また89号からの箇所では「松尾神社旧東家所蔵」が消され、「成巻文書」と記されていた。この目録をまとめていくなかで、現在の整理番号が付されたことがわかった。

また料紙の調査・修理で明らかになったことも確認しよう。

89~97号について文書名は次の通りである。
89号 豊臣秀吉朱印状
90号 織田信長朱印状
91号 織田信孝御教書
92号 関東御教書
93号 足利直義御教書
94号 足利尊氏寄進状
95号 秦相言譲状
96号 秦相廣譲状
97号 秦相光・相房譲状

最後の97号の「秦相光・相房譲状」は天正3年(1575)のものである。相光は天文11年(1542)の遷宮を取り仕切った神主であり近世になると相房は東家を名乗る。譲状の宛先の「蔵人」とは秦相頼で、子孫は南家を称する。秦相光は江戸時代の東家と南家の祖ともなるべき人物である。

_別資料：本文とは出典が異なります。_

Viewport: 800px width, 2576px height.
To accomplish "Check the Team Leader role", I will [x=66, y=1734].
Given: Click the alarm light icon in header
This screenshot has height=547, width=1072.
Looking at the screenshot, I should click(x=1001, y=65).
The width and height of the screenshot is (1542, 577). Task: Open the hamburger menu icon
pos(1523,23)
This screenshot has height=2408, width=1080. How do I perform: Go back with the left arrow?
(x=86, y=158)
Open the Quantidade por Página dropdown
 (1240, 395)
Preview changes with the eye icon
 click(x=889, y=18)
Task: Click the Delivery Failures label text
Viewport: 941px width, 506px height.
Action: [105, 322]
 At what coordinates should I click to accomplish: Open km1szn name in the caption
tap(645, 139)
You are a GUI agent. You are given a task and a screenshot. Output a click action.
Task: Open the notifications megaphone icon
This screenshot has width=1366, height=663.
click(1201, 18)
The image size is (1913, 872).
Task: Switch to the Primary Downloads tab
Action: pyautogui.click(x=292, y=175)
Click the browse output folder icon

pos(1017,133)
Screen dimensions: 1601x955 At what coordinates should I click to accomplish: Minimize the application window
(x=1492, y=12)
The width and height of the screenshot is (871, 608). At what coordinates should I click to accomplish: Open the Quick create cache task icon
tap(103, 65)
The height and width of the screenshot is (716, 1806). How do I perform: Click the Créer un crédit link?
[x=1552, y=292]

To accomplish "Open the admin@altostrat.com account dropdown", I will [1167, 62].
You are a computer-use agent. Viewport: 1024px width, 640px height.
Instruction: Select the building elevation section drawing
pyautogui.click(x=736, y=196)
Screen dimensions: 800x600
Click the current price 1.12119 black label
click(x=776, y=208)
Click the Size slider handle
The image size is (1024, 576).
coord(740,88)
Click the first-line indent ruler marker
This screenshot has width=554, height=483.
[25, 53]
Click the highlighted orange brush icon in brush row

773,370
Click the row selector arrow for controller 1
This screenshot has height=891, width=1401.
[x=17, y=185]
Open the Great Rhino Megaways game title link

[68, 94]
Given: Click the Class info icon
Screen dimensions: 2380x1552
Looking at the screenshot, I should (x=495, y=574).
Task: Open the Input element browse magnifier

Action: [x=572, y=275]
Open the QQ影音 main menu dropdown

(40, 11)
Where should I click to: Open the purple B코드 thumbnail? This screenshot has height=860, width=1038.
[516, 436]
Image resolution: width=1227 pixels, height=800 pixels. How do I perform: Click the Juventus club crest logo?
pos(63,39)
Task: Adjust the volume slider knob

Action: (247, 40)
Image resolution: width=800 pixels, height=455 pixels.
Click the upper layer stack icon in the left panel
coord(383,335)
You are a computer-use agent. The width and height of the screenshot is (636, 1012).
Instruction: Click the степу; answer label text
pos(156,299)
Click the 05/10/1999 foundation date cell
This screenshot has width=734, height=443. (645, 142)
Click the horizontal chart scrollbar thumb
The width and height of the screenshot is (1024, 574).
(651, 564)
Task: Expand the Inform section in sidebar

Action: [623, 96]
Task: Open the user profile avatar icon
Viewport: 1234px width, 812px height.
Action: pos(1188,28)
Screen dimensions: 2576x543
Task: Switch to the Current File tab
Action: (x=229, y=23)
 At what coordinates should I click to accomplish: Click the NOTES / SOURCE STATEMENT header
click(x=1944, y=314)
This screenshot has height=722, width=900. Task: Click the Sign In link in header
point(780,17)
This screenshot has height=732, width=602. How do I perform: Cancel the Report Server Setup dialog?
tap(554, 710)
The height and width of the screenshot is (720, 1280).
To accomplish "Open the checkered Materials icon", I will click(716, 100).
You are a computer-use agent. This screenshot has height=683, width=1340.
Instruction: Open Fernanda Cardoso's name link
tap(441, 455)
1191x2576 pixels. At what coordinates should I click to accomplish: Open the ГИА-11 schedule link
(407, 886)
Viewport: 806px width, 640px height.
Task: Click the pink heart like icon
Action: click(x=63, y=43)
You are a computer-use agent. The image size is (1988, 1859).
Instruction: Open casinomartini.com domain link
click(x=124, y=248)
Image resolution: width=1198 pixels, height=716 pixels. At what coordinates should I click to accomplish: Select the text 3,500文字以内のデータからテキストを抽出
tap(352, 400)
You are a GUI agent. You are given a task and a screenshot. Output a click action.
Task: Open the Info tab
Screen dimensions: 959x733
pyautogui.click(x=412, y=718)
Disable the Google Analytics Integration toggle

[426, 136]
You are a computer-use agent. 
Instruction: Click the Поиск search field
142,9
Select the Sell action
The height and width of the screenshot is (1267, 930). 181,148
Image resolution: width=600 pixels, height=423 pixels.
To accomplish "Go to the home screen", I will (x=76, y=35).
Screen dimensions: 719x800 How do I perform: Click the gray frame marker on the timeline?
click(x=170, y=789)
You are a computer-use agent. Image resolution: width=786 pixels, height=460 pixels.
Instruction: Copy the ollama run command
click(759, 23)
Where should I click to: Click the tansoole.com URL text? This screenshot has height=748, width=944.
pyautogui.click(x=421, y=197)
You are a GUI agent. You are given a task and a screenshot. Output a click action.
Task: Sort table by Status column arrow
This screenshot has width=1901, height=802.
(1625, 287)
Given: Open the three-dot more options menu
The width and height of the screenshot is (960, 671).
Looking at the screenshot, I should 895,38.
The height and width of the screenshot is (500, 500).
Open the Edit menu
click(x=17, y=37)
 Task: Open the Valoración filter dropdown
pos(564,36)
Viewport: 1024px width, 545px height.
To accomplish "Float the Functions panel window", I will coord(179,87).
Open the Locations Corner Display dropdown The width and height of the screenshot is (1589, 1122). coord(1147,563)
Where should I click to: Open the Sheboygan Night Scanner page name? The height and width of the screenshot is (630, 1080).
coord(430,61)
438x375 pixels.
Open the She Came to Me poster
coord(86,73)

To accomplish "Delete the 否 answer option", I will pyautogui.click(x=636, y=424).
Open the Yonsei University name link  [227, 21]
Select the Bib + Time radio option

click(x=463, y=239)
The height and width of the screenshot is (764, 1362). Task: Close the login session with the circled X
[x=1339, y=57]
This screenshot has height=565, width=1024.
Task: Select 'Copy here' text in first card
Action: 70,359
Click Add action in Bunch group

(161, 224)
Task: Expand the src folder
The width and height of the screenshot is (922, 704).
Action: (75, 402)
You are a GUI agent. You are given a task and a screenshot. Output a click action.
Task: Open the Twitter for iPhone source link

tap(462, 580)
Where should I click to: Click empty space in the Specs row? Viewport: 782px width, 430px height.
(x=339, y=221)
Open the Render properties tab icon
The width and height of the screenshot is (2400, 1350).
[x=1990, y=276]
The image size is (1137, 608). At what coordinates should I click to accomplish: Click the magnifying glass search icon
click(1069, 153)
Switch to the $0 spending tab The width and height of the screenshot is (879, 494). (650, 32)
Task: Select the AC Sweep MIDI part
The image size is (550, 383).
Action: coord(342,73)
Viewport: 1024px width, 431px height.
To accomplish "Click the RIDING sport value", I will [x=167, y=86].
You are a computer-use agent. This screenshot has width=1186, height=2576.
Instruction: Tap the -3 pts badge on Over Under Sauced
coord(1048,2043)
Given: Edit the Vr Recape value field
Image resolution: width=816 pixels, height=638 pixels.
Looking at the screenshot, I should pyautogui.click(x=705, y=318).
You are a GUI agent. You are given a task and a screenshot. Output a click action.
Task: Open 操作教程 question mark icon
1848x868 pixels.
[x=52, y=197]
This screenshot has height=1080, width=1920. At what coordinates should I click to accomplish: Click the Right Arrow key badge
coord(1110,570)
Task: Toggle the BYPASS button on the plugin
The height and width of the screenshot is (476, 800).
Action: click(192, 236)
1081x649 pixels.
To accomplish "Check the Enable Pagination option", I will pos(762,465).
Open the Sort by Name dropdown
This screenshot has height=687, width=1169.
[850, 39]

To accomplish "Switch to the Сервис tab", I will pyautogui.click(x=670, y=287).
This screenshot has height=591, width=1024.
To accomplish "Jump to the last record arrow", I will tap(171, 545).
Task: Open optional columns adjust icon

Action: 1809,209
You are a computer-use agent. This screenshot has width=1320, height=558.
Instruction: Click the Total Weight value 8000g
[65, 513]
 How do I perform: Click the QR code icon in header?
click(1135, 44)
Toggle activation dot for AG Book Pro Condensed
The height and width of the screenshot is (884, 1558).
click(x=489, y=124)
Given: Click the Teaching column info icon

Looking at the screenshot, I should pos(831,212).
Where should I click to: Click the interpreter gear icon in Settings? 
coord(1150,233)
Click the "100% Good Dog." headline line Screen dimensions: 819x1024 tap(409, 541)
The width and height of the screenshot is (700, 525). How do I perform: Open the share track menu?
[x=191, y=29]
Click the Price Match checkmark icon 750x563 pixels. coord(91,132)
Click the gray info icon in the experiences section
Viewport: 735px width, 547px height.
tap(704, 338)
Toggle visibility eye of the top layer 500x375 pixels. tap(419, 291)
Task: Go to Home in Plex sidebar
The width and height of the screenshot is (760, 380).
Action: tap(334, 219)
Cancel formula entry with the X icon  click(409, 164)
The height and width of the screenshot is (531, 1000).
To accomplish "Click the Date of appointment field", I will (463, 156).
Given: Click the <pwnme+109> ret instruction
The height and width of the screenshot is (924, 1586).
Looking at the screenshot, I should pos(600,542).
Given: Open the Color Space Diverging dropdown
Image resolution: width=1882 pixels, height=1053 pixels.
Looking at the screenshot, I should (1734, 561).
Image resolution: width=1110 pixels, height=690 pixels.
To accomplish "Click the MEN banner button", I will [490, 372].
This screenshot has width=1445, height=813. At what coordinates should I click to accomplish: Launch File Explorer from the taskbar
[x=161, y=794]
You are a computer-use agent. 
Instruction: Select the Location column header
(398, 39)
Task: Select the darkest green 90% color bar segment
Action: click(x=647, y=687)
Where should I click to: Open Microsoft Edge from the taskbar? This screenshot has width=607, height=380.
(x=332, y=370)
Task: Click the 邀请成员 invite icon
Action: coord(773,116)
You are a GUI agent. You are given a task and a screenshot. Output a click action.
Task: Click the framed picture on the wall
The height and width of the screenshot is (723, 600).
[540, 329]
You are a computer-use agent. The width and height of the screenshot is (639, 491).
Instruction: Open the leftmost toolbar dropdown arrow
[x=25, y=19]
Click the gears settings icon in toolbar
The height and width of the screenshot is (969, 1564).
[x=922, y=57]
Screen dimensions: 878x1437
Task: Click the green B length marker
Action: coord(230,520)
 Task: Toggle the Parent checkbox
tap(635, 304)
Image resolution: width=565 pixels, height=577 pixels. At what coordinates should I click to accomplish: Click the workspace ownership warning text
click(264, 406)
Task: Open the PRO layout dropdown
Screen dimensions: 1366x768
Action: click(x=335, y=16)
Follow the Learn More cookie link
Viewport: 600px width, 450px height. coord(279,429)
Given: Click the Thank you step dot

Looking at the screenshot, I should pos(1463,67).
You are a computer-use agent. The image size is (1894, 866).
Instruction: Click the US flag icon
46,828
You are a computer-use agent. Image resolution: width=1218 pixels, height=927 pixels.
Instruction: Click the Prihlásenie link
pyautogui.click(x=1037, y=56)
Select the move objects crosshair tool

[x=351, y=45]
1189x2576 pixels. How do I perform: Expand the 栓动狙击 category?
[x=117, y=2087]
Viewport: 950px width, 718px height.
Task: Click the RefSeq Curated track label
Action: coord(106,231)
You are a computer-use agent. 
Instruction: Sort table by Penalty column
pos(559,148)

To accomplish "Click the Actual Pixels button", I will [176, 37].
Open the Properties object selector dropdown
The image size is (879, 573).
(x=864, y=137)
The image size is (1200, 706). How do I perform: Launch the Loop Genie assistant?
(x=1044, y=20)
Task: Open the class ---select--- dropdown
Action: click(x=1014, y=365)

高島晶彦の調査・修理の結果、95~97号は連券として成巻されていたが、後に89~94号が加えられたのではないかという。祠官の秦氏の一族内相論を考える上で重要な情報といえよう。

4.おわりに
以上、雑駁ながら松尾大社所蔵史料の料紙研究によって見えてきた点をわずかではあるが提示した。
冒頭でも示した通り、明治期を迎え神社は社家の世襲禁止によって、祭祀や所領経営、叙任・補任といったさまざまな史料が散佚する危機を迎えた。幸いにして松尾大社は史料の収集に努めていたものの、近代の整理によって伝来が不明確になった点もある。

これらの伝来経路を明らかにすることは、松尾大社史はもとより関連する白川伯家や幕府との関係性、さらには東寺などとの相論も明らかになる点が多々あるだろう。

こうした伝来経路は、文字情報だけではなく料紙の調査・分析をしなければ明らかにできない。松尾大社ひいては神社史における史料群の調査・分析を今後も引き続き実施していきたい。

謝辞
本稿は東京大学史料編纂所一般共同研究(2019~2020年度「松尾大社所蔵史料の調査・研究」、2021~2022年度「松尾大社所蔵史料の研究資源化」)の成果であり、使用している図版は共同研究で撮影したものである。ここに謝して記し置く。